■ EXERCISE GOAL:
Only the final stretch of lines is needed: output exactly the line containing "Click the Website http:// value field" and all lines following it in the listing below.

============================================================

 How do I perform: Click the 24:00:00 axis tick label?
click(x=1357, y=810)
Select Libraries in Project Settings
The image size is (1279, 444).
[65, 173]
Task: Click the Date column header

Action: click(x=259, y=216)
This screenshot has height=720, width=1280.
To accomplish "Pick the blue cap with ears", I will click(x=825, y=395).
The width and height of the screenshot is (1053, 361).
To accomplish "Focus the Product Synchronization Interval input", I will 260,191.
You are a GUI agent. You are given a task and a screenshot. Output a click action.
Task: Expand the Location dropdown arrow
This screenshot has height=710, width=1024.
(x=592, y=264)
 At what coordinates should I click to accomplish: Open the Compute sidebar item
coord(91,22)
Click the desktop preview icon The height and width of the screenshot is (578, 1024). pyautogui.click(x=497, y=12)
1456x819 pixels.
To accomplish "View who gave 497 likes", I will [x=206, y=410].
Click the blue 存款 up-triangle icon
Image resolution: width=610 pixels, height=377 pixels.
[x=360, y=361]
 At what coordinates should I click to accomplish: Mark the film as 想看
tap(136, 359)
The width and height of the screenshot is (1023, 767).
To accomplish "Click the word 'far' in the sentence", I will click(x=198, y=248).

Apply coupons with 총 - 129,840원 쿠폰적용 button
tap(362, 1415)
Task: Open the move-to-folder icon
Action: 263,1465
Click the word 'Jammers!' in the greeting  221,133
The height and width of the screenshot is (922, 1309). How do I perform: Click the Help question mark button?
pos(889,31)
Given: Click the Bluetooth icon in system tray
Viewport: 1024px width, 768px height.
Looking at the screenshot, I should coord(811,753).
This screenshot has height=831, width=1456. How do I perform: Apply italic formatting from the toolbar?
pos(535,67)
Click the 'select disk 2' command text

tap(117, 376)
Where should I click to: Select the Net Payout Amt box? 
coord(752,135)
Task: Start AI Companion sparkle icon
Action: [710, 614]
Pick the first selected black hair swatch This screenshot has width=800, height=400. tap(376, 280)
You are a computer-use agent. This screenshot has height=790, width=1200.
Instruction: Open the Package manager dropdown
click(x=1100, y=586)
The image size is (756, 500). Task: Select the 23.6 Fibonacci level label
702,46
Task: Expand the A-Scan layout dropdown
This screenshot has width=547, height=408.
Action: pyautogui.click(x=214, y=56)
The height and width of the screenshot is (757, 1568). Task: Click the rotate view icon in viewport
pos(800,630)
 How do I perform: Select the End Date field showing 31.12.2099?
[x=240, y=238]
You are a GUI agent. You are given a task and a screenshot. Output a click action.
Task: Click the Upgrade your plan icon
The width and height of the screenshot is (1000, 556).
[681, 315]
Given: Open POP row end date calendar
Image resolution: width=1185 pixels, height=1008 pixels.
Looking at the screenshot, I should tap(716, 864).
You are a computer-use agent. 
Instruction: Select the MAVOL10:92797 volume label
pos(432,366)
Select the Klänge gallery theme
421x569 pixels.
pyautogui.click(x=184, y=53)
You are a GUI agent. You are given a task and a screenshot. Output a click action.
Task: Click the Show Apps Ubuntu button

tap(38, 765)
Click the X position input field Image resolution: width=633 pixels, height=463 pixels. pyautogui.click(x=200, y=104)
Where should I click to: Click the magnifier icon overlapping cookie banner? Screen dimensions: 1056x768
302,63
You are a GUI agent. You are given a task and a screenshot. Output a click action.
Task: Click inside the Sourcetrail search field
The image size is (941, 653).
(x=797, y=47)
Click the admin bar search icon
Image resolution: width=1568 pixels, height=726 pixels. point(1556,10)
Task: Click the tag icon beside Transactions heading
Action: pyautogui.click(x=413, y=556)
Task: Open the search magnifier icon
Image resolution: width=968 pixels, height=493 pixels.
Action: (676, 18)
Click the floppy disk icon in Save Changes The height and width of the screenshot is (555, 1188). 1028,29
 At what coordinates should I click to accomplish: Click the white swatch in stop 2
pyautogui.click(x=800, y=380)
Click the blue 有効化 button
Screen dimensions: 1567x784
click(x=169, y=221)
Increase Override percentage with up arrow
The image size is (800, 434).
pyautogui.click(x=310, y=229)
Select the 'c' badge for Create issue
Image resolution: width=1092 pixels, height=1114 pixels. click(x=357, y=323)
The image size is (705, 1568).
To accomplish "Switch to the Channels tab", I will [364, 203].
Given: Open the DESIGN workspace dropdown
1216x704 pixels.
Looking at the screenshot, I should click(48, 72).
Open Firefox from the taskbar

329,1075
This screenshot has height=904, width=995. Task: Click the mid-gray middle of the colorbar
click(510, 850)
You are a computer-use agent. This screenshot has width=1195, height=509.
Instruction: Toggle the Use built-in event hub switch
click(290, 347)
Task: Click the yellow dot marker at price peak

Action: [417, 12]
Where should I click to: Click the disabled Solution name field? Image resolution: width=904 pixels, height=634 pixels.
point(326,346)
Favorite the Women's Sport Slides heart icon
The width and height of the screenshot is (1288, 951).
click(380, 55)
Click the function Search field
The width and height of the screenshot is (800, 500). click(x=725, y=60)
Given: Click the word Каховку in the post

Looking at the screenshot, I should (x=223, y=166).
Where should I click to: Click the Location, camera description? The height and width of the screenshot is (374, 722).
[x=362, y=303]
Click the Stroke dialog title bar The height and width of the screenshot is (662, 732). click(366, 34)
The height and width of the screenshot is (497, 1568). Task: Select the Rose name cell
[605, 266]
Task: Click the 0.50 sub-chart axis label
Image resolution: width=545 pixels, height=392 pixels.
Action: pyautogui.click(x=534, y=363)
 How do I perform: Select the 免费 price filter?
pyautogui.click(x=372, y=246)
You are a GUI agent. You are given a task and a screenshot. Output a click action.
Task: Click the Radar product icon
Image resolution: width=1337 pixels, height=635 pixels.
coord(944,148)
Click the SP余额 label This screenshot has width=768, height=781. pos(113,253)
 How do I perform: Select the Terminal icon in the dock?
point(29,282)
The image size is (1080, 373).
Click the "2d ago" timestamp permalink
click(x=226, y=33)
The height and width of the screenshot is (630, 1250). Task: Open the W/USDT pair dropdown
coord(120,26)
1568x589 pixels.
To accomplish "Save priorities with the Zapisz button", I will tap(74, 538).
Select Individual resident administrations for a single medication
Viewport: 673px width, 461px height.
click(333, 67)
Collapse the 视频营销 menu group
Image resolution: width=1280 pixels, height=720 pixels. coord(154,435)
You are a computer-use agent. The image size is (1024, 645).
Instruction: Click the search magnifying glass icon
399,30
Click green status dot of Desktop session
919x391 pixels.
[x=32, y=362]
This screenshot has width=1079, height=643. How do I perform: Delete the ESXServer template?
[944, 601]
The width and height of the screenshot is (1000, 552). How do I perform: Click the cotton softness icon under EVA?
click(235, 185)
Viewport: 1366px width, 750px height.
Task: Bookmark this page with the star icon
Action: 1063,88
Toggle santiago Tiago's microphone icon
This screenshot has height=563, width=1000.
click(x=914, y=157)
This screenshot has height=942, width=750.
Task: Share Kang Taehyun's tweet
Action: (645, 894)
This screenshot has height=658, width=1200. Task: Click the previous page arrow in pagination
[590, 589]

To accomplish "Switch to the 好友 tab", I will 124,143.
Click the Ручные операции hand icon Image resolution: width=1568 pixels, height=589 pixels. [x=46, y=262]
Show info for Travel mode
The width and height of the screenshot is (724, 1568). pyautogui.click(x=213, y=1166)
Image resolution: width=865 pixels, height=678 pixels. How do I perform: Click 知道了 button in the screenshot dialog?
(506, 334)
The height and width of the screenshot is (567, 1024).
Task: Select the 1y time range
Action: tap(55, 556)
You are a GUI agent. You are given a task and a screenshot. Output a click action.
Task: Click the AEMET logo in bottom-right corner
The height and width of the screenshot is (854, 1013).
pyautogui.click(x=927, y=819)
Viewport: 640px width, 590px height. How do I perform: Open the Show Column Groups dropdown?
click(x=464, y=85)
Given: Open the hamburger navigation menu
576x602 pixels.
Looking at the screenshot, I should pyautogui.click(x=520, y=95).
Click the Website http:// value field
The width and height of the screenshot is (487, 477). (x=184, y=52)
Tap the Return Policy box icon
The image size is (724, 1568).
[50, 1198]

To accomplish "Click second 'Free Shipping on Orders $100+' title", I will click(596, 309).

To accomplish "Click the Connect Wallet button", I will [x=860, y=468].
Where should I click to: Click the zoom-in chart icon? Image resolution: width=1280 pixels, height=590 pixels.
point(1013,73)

============================================================

■ YOUR SOLUTION:
Click the Website http:// value field
The width and height of the screenshot is (487, 477). (x=184, y=52)
Tap the Return Policy box icon
The image size is (724, 1568).
[50, 1198]

To accomplish "Click second 'Free Shipping on Orders $100+' title", I will click(596, 309).

To accomplish "Click the Connect Wallet button", I will [x=860, y=468].
Where should I click to: Click the zoom-in chart icon? Image resolution: width=1280 pixels, height=590 pixels.
point(1013,73)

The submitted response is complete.